87th Precinct mysteries now on Kindle

Regular visitors to this site will know that I’m a big fan of Ed McBain’s 87th Precinct mysteries (all my reviews are posted here). Now Amazon publishing, under its Thomas & Mercer imprint, is re-releasing the entire series on Kindle. 35 of the volumes were made available in December and the remainder hopefully will become available as early as next moth. For full details on these, visit the Kindle 87th Precinct booklist.

Their Perspectives on McBain page is also well worth perusing as it offers short essays on his legacy by such major writers as Stephen King, Lawrence Block, Charlotte Elkins and Peter Lovesey. To celebrate these new reprints I was asked to write a guest blog over at the Kindle Post site. Having already reviewed the first dozen books in the series, I chose to write briefly on the next two entries, See Them Die (1960) and Lady, Lady, I Did It (1961).

To read my guest blog, click here or on the Kindle covers above.

N.B. For rights reasons, these editions are not available in the UK.

This entry was posted in 87th Precinct, Ed McBain, New York, Police procedural, Scene of the crime. Bookmark the permalink.

10 Responses to 87th Precinct mysteries now on Kindle

  1. Patrick says:

    Wow! Congrats on being asked to write about the books!

    They seem interesting. Reasonably priced, at any rate– I do get tired of seeing Kindle books priced for $9.99 when I remember that price for a *print* book being considered a rip-off. I have to wait until the next billing period on my credit card at any rate, but your enthusiasm for the series and some of your reviews have gotten me very interested.

    Plus, McBain managed to finish a Craig Rice novel. That itself was an outstanding accomplishment, as I learned from Jeffrey Marks’ wonderful biography of Craig.

    • Thanks Patrick. I’ve never read the Rice/McBain book The April Robin Murders actually, but Hunter was a very versatile and very funny author. I’ve long been planning to do a post on these ‘posthumous’ collaborations so I may use this one as a springboard – thanks for that. I will eventually publish full reviews of the two 87th Precinct books in the Kindle post here as part of my ongoing McBain Challenge (sic) – only 41 volumes left to go …

  2. Sergio, that’s quite an honour, congratulations! I read the short and well-written reviews of the two books of which I’m curious to read SEE THEM DIE. As I mentioned earlier, I’ve read only DOWNTOWN and since then I’ve been on a McBain hunt. I don’t have a Kindle and I’m in no hurry to acquire one but I’m pretty sure I’m going to lay my hands on his books soon. I discovered McBain and Block only last year!

    • Thanks Prashant, it was very nice to be asked. Reasonably priced McBain paperbacks shouldn’t be hard to find – and what a pleasure you have in store with Block – which reminds me, he hasn’t appeared on this blog yet … hmmm, thanks for that thought!

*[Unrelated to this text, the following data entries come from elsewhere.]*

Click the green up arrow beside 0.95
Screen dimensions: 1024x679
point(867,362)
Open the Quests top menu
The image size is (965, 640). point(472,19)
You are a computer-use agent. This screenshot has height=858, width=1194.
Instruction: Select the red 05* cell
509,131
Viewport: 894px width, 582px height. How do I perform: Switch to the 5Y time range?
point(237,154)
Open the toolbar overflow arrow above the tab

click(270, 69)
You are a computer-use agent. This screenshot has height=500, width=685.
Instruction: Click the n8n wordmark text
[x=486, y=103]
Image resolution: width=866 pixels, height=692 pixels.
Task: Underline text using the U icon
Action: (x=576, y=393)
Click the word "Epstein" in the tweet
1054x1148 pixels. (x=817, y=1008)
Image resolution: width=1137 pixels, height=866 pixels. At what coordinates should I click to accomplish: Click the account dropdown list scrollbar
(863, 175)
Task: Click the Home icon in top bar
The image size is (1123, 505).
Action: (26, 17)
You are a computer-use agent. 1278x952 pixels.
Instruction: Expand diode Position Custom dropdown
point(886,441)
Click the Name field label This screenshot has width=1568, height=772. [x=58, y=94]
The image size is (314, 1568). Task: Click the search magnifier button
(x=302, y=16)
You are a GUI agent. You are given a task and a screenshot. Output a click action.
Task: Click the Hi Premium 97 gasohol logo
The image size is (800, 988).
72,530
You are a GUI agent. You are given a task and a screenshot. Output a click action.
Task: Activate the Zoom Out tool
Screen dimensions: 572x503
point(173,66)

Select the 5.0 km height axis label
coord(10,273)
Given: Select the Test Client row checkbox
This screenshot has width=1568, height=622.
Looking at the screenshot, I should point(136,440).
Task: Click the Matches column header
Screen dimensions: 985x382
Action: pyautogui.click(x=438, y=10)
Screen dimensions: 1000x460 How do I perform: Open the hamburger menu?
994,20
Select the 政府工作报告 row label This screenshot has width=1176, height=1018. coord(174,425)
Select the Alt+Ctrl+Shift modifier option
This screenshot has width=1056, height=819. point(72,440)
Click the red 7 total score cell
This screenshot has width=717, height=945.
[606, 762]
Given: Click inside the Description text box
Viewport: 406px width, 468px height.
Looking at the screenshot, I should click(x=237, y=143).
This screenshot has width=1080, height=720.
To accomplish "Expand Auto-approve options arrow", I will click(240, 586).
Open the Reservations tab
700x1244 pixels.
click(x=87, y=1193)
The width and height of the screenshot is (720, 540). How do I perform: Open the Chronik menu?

  3. Bit of a shame about the last sentence in your post, Sergio!

    • Yes, not exactly the final ‘twist’ I was hoping for … I only found this out just before it was published. Apparently it is just about everywhere except the UK – a bit like that disclaimer they used to have on the back of Penguin book except the other way round. Hopefully a UK publisher will put them out instead. Have you ever read any of his? Killer’s Wedge would definitely be the right place to start for you with its locked room puzzle and references to John Dickson Carr.

  4. Ela says:

    Darn! If they’d been available in the UK I’d consider getting a couple for my Kindle. You make McBain sound much more interesting than the blurbs on the back of his books! (which I remember from the bookshelves in my grandma’s bedroom – she was a big fan of crime fiction)

    Congratulations on being asked to review, though.

    • Thanks Ela, that’s really kind of you. It’s a real shame they’re not available in the UK yet – they offer great variety and some are definitely better than others, but I do think that they are very successful in combining police procedural and traditional whodunit elements. Inevitably the preponderance of TV cop shows have robbed them a bit of their immediate freshness, but personally I think they hold up very well (and the very last one only came out six years ago after all!).